Start of Block

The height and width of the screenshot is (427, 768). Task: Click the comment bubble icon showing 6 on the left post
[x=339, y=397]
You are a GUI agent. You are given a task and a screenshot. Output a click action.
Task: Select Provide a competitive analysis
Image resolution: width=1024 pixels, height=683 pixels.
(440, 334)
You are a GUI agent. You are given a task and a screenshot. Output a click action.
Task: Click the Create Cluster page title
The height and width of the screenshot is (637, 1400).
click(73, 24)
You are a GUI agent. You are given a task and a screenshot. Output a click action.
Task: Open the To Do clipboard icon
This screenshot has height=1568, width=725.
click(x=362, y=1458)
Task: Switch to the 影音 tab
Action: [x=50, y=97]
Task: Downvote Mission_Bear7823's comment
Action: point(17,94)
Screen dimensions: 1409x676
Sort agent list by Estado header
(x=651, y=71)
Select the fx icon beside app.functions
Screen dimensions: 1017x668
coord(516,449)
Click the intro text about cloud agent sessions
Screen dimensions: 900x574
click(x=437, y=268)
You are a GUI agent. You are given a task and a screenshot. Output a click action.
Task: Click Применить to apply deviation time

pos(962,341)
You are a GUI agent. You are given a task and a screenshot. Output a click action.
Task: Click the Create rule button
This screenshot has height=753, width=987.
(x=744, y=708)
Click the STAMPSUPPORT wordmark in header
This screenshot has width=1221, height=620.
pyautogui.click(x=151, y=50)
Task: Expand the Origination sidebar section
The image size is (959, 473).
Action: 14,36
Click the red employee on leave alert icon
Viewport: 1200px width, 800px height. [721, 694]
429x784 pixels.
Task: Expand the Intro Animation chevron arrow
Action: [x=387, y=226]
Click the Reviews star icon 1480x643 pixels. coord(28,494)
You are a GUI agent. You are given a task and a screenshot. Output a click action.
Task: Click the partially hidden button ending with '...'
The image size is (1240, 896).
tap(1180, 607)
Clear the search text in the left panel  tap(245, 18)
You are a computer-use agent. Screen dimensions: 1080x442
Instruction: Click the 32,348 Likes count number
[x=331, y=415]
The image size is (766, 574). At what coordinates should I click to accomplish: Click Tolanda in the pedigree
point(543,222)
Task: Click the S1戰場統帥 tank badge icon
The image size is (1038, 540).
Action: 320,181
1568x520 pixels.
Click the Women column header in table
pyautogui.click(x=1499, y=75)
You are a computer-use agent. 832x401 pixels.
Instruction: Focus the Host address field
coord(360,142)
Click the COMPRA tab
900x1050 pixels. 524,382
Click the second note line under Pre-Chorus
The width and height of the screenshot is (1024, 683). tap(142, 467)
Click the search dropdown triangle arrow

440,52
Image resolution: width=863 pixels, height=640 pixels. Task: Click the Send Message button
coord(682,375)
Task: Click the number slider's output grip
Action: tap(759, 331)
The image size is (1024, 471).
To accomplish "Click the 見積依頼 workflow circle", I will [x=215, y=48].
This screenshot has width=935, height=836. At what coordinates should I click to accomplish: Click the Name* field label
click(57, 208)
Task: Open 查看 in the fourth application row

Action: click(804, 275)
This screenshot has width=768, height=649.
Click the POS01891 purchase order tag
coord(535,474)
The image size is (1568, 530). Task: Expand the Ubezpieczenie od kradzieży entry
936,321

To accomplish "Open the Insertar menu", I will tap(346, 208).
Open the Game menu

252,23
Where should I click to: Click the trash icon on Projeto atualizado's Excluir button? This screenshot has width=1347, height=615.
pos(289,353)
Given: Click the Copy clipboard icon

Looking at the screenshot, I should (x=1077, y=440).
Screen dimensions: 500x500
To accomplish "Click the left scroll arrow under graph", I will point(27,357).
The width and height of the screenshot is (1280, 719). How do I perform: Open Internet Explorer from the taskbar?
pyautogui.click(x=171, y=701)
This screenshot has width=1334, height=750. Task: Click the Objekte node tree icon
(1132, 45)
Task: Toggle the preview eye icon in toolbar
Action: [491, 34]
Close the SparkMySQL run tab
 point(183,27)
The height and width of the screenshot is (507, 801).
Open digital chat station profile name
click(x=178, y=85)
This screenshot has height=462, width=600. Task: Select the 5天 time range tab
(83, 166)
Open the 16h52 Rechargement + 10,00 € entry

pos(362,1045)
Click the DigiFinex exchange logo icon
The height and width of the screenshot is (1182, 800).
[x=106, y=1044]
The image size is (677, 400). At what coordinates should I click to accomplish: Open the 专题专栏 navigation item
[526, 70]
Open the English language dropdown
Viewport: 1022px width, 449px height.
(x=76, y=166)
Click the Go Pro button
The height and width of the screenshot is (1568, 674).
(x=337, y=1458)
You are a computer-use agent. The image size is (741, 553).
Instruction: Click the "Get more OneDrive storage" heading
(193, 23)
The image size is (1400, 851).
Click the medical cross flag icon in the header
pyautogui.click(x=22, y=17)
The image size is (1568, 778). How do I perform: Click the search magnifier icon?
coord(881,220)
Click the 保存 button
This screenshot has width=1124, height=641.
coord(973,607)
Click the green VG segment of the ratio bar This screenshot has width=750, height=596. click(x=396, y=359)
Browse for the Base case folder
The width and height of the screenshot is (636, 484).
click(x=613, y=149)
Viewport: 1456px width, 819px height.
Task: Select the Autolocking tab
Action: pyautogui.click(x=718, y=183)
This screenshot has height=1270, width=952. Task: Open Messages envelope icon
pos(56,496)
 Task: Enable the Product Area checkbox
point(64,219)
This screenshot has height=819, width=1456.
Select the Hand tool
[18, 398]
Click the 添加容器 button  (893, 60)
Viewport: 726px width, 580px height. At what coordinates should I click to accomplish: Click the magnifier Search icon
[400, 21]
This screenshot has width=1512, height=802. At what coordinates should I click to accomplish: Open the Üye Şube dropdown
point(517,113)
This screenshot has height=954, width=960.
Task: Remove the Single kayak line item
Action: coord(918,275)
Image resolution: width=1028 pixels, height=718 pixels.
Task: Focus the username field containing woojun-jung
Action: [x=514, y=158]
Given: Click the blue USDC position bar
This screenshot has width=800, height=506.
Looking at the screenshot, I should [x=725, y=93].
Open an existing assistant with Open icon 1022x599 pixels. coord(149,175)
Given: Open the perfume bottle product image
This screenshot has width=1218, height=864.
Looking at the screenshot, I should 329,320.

End of Block

Exercise directions:
Transcribe only, please, the lines from the first line of the records through the line with "Task: Click the Create Cluster page title". Both of those lines are included.

Expected output:
The height and width of the screenshot is (427, 768). Task: Click the comment bubble icon showing 6 on the left post
[x=339, y=397]
You are a GUI agent. You are given a task and a screenshot. Output a click action.
Task: Select Provide a competitive analysis
Image resolution: width=1024 pixels, height=683 pixels.
(440, 334)
You are a GUI agent. You are given a task and a screenshot. Output a click action.
Task: Click the Create Cluster page title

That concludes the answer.